● Direction
Starting with the line with "Task: Click the Cancel button" and going on through the line with "Action: click(466, 373)", write those lines out again, requests included, but multiply each coordinate in the answers by 1.25 and round it to a whole number, with halves rounded up. Reproduce only those lines, and leave the pictures out.

● Material shown
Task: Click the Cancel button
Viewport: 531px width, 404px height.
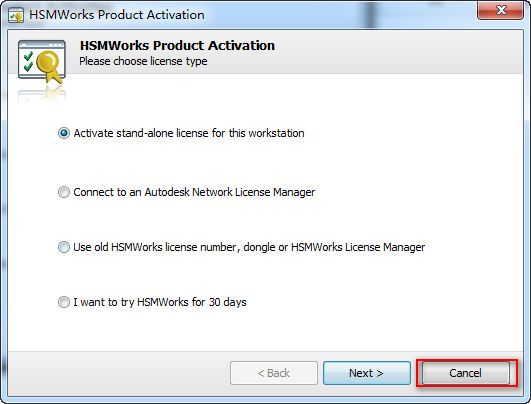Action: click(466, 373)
* * *
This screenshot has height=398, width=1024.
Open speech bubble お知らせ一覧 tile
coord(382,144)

● Answer to this exercise
Task: Click the Cancel button
Viewport: 531px width, 404px height.
Action: click(583, 466)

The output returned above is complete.